The Golden Notebook Summary & Study Guide includes comprehensive information and analysis to help you understand the book. This study guide contains the following sections:

This detailed literature summary also contains Related Titles and a Free Quiz on The Golden Notebook by Doris Lessing.

In a word, the novel "The Golden Notebook" by Doris Lessing can be best described as complex. It is structured in a complex form intended to mimic the complexity of the life of the main character, Anna. Although complex, the form is actually an attempt by Anna to simplify and compartmentalize what she sees as disorder and chaos in her world. The main plot focuses on Anna's quest for wholeness but at the same time addresses difficult issues such as gender relations, love and marriage, suicide, child rearing and politics.

The novel is comprised of a frame story interrupted by excerpts from Anna's four notebooks. The frame story, Free Women, details a portion of Anna's life. The story begins shortly after Michael, Anna's married lover, ends their five-year relationship. Anna's friend Molly has just returned from a yearlong trip and is dealing with her son's lack of direction in life. Anna is attempting to deal with this loss as well as trying to raise a daughter on her own, deal with a friend's suicide attempt and overcome her blocked writing ability.

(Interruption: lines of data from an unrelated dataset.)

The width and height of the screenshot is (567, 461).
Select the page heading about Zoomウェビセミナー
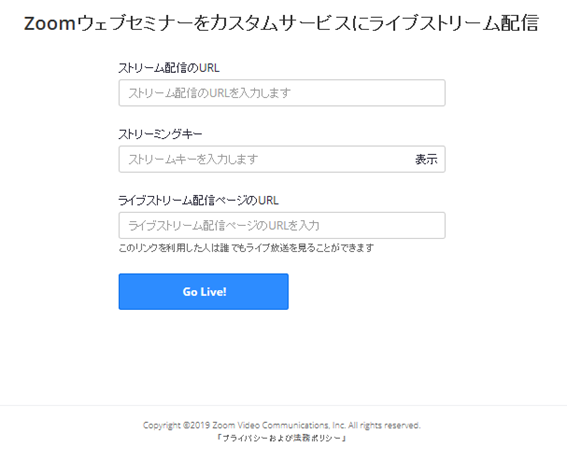[x=281, y=23]
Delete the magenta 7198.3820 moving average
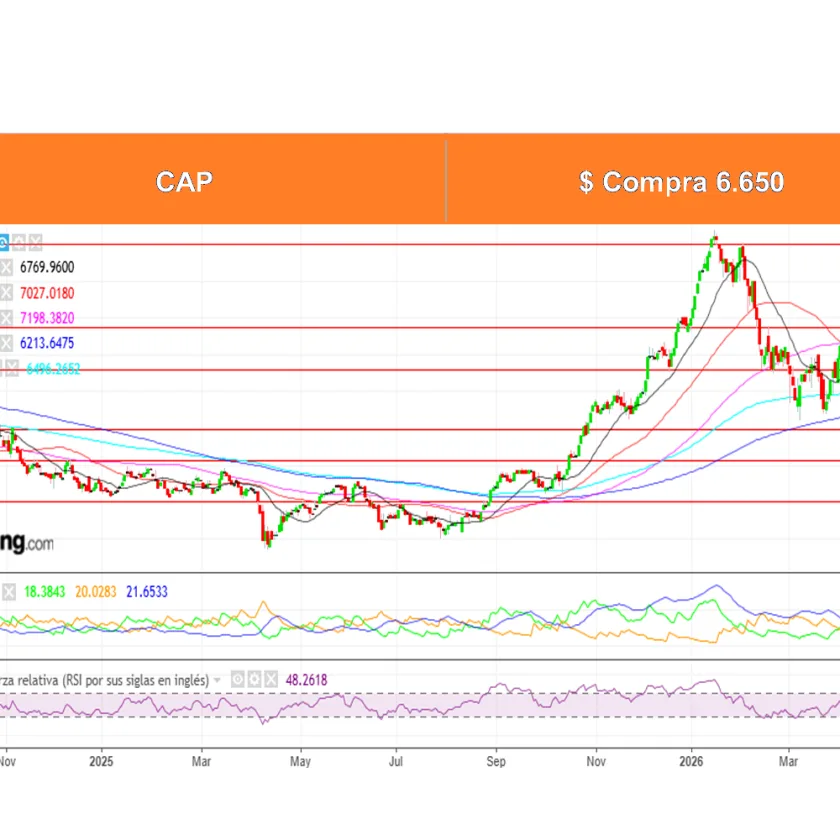The image size is (840, 840). coord(7,318)
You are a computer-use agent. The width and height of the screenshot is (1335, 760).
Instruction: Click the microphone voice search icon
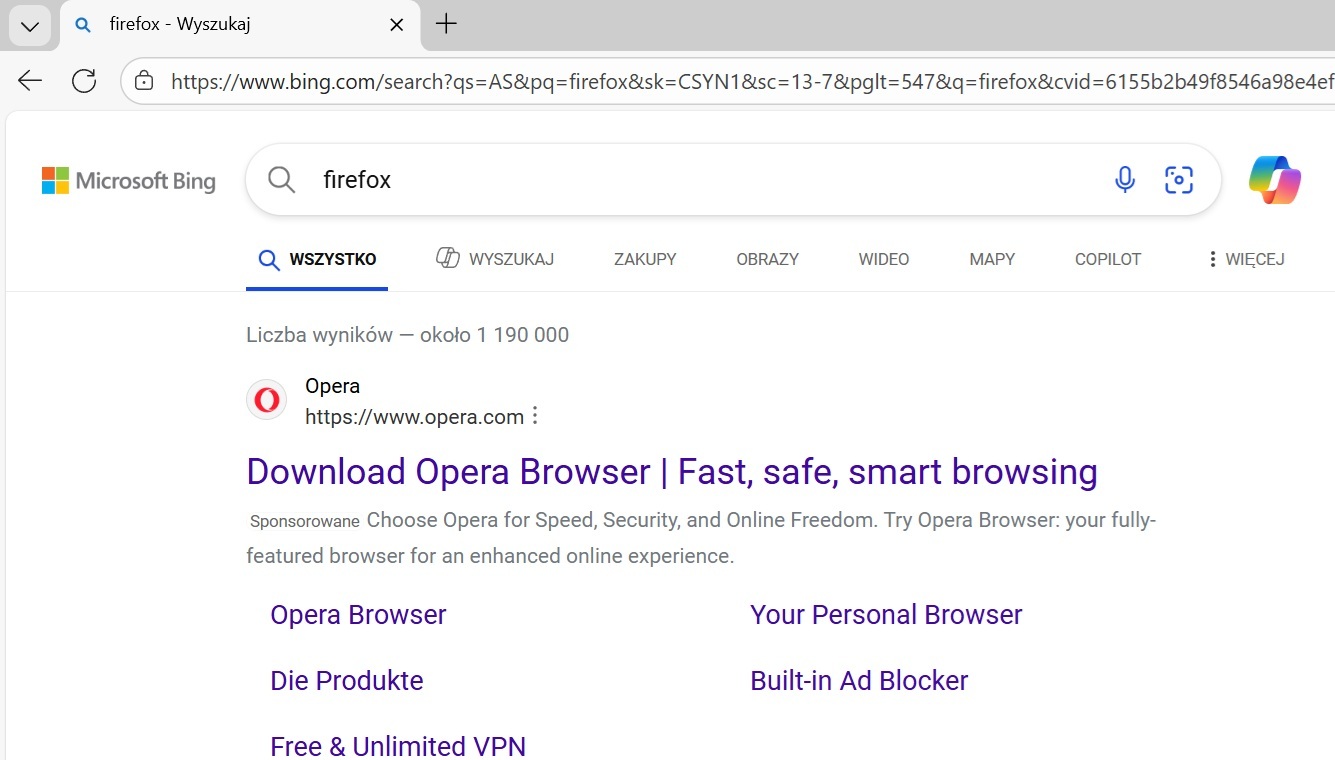pos(1125,180)
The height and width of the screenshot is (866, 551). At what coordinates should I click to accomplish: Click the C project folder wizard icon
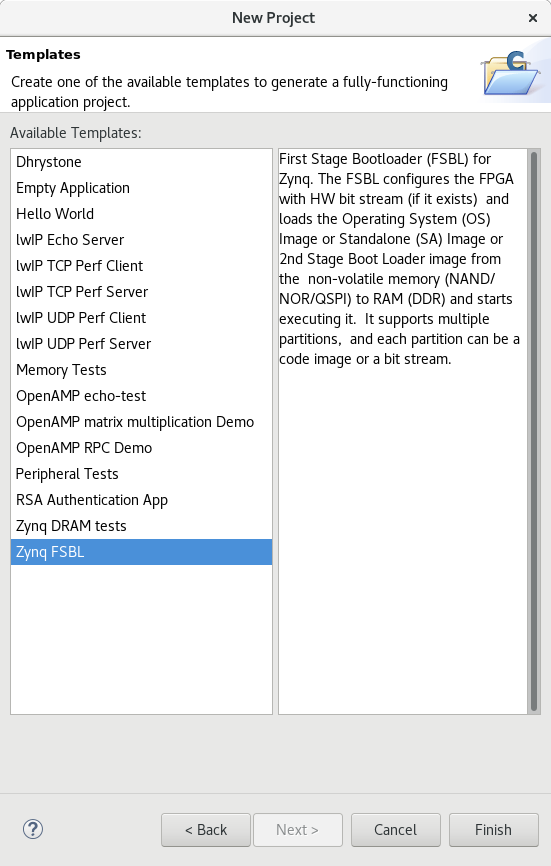pyautogui.click(x=511, y=73)
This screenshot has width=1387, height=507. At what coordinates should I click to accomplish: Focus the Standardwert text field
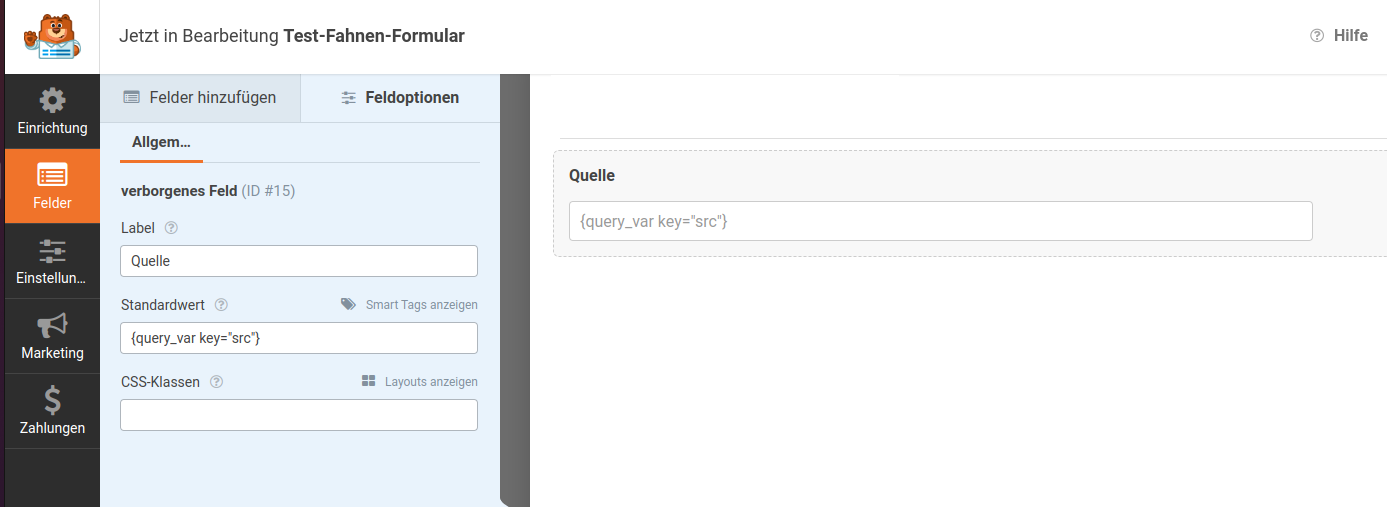point(299,338)

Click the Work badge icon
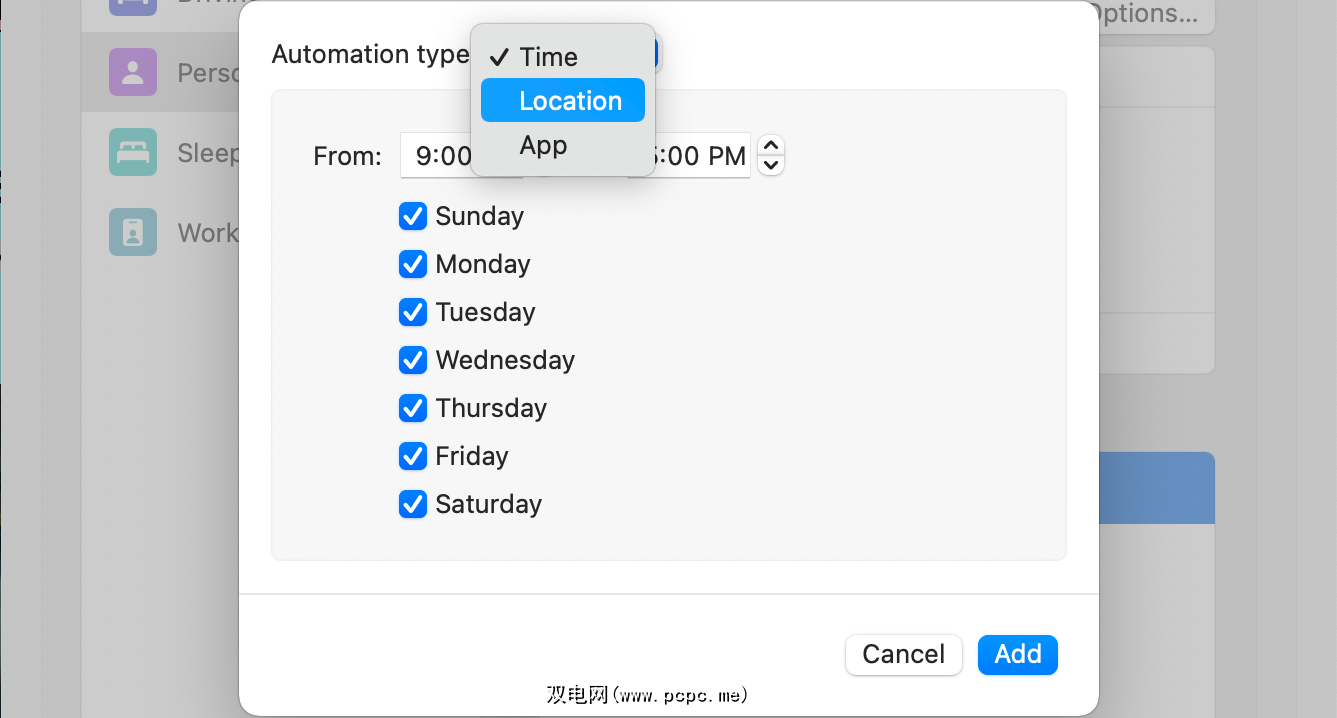tap(133, 232)
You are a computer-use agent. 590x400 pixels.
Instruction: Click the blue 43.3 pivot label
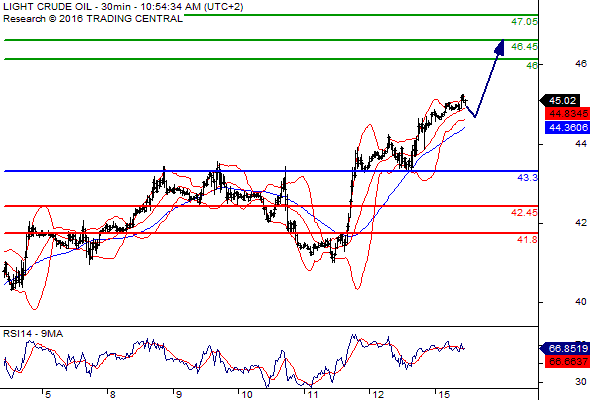click(x=527, y=178)
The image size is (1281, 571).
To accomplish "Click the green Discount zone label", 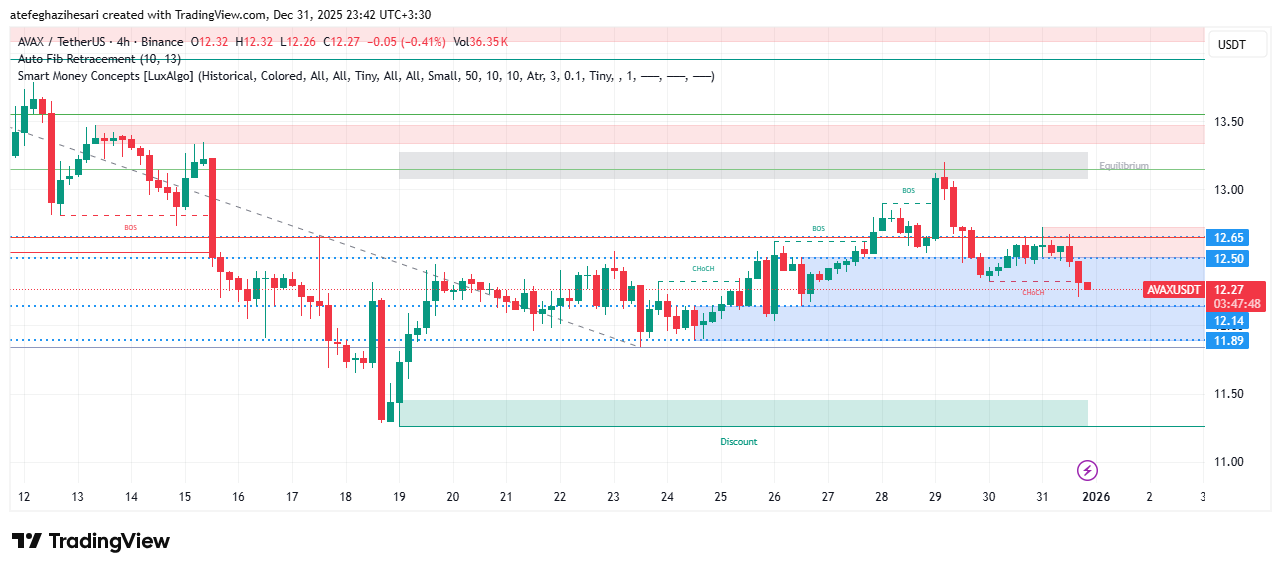I will 739,442.
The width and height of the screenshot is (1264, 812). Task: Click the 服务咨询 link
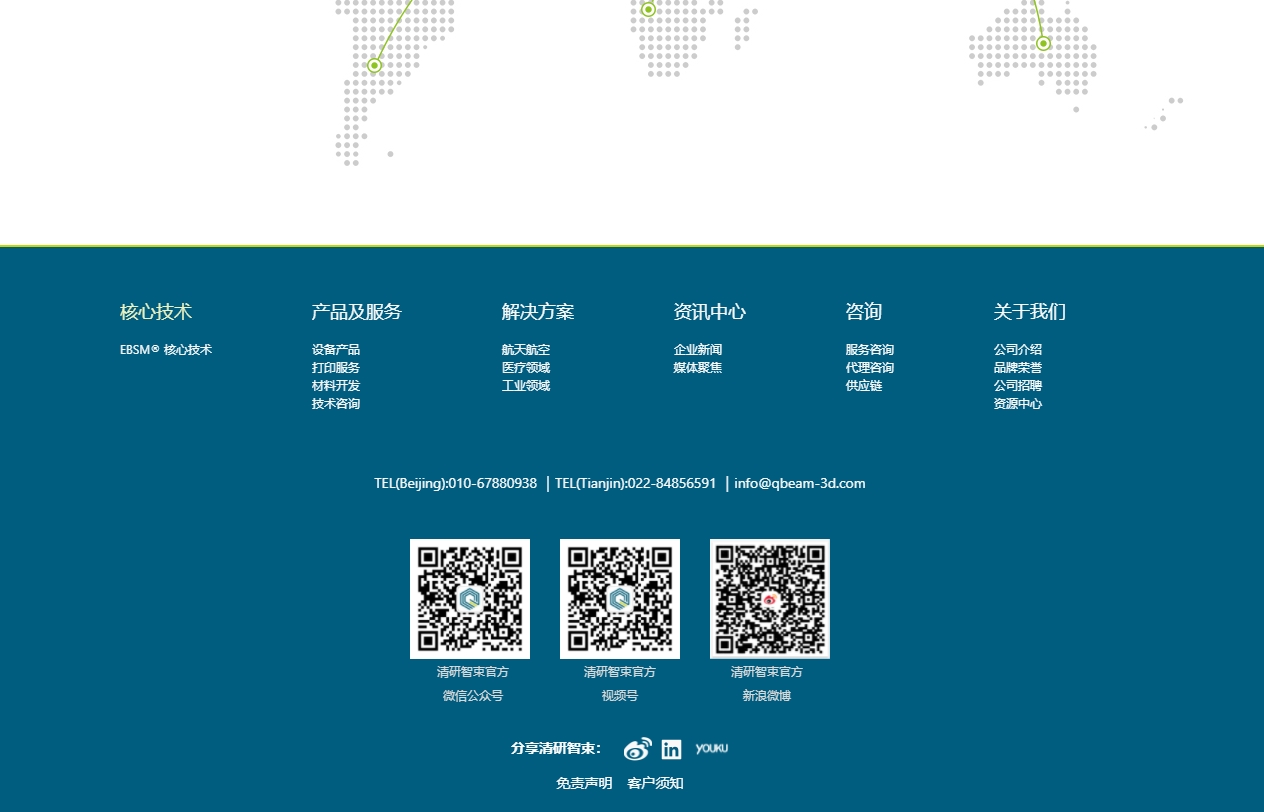pyautogui.click(x=869, y=349)
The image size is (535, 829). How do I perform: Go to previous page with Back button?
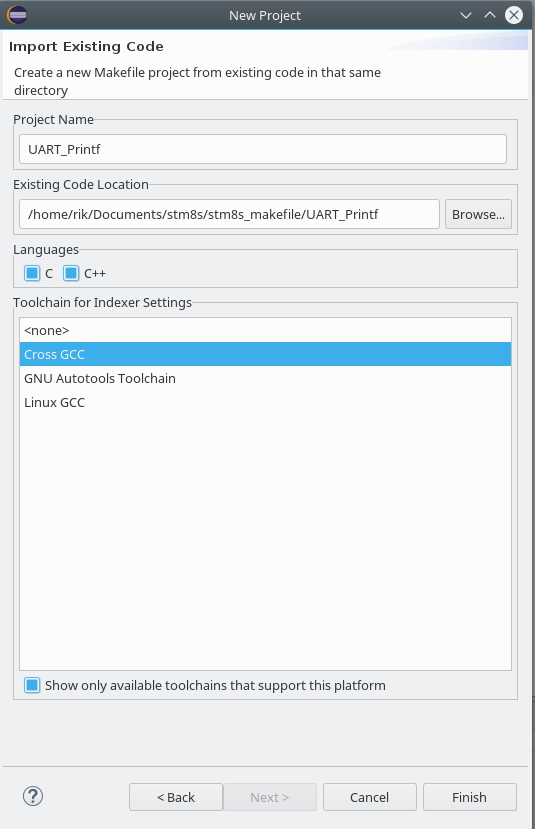(x=176, y=797)
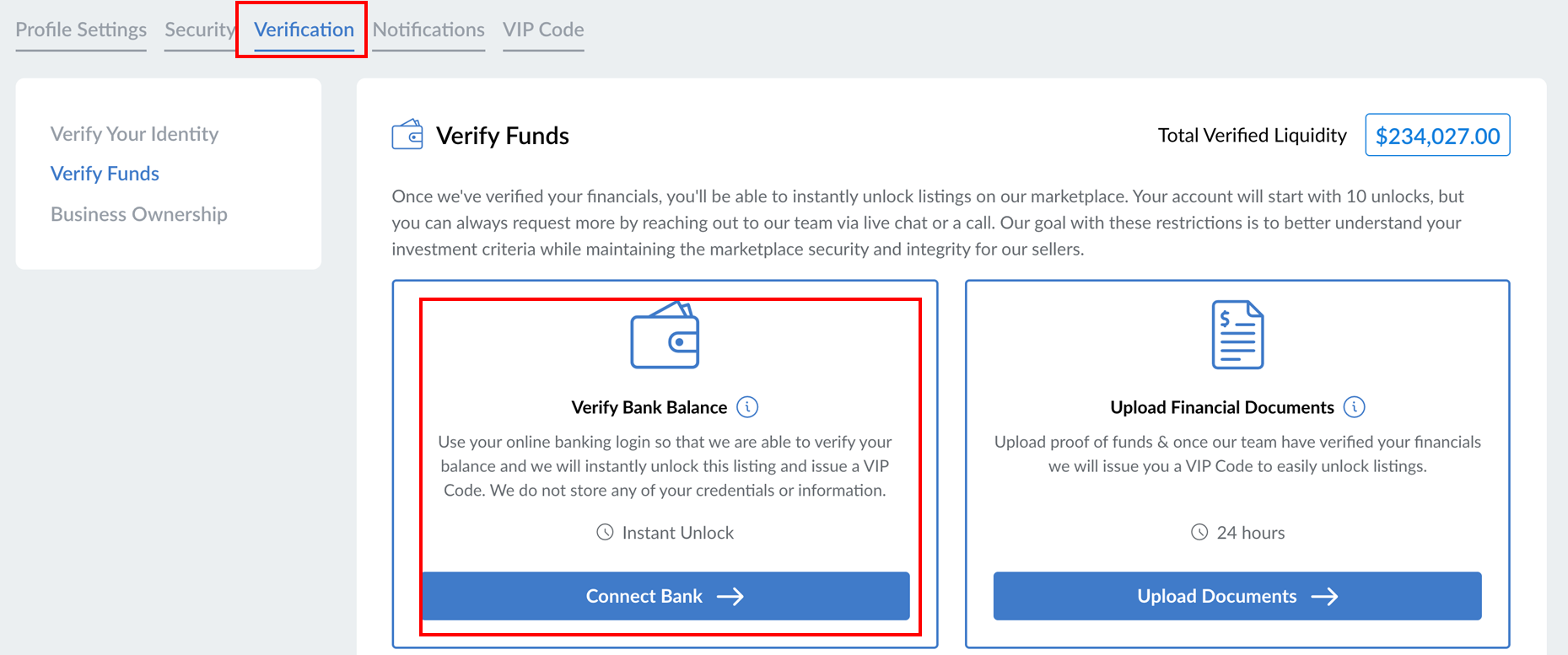This screenshot has height=655, width=1568.
Task: Click info icon beside Upload Financial Documents
Action: point(1354,407)
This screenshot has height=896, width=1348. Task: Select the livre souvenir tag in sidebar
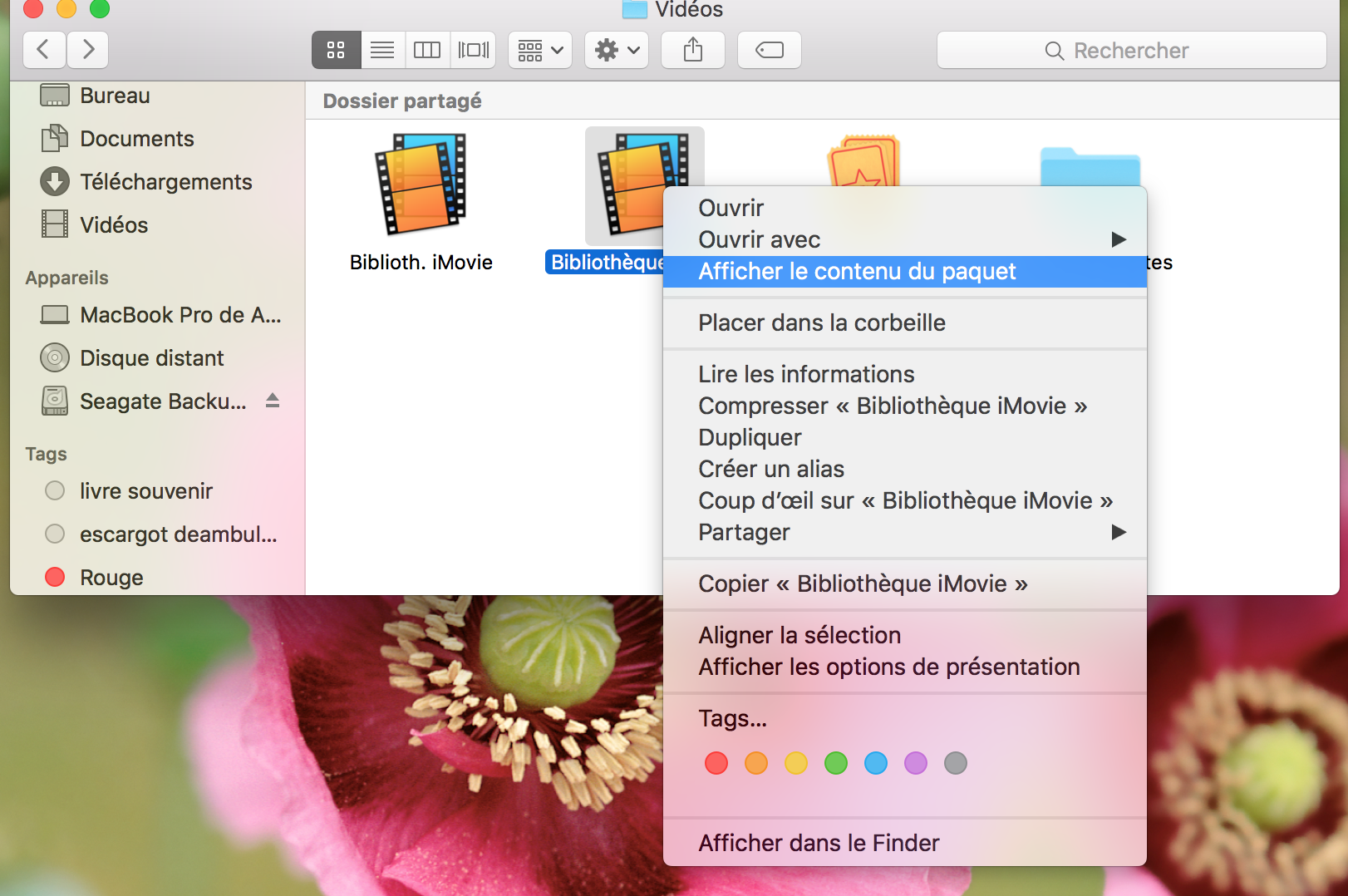click(x=145, y=491)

This frame story is divided into five sections, each separated by excerpts from Anna's notebooks. These notebooks each details one section of Anna's life. Her black notebook contains information about the time period in which she lived in Africa. An experience in Africa where a black woman was impregnated by one of Anna's friends became the background for Anna's award winning novel. Anna's red notebook includes details of her membership in the British Communist Party. The next notebook, the yellow notebook, contains a partial manuscript of a novel as well as ideas for other short stories and novels. This novel, called The Shadow of the Third, closely mirrors Anna's own life. In the blue notebook, Anna attempts to keep a day-to-day factual record of her life. Anna makes a decision to stop separating her life into sections and integrates all of her life into one notebook - referred to as the golden notebook.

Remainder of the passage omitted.